= About this exercise =
For the records below, print the lines from the line with "Given: Click the leftmost red circle marker" through the line with "The height and" exactly as written; include both end lines and exclude the rest.
--- Available records Enclosed Below ---
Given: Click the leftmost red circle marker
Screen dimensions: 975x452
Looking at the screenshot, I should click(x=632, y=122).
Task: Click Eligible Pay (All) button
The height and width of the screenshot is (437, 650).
--- End of Enclosed Available records ---
--- Available records Enclosed Below ---
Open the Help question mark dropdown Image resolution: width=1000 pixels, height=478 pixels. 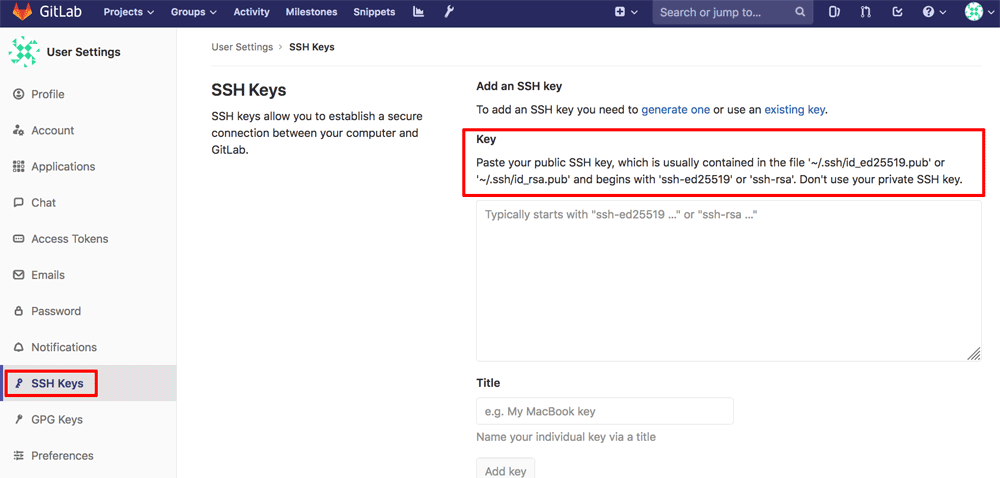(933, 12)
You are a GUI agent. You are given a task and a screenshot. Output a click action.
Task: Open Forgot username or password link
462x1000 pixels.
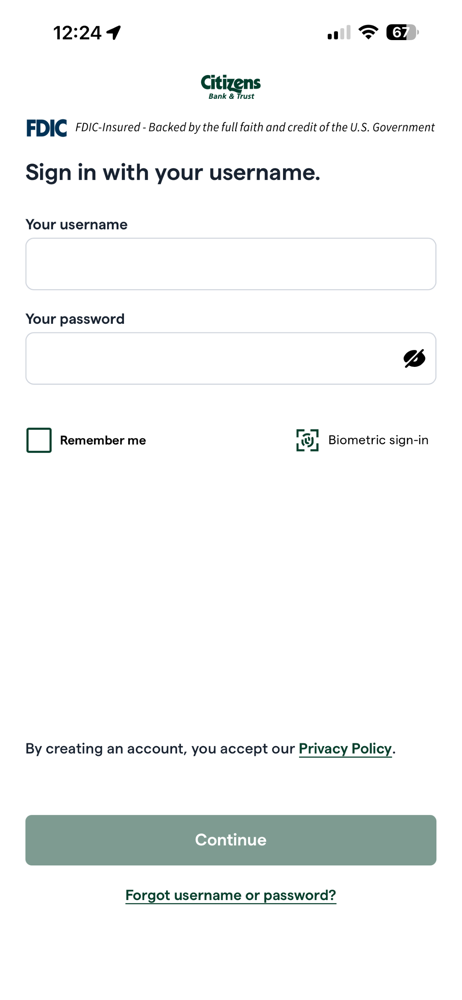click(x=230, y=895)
--- End of Enclosed Available records ---
--- Available records Enclosed Below ---
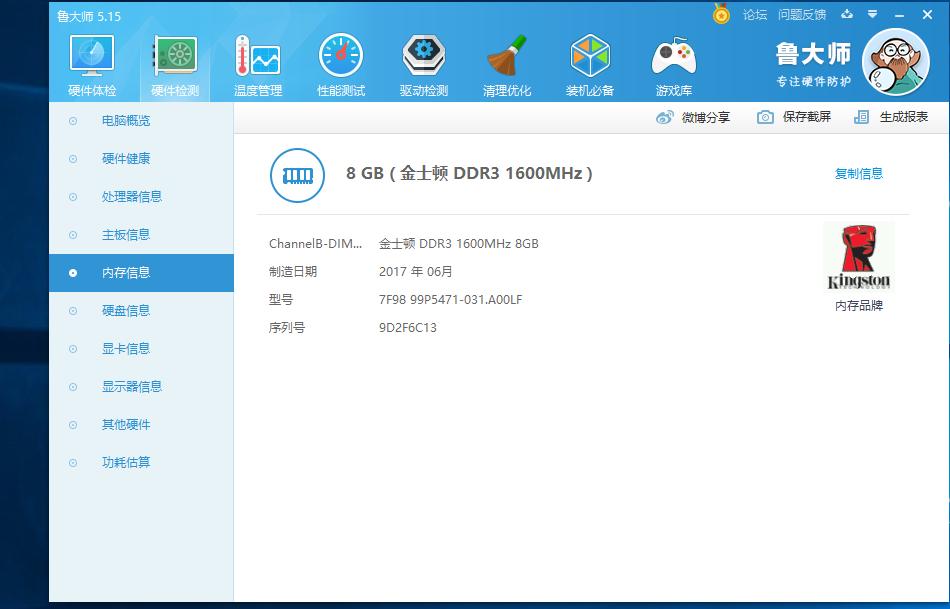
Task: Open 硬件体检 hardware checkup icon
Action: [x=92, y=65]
--- End of Enclosed Available records ---
= Response to this task =
Given: Click the leftmost red circle marker
Screen dimensions: 975x452
Looking at the screenshot, I should click(x=632, y=122).
Task: Click Eligible Pay (All) button
The height and width of the screenshot is (437, 650).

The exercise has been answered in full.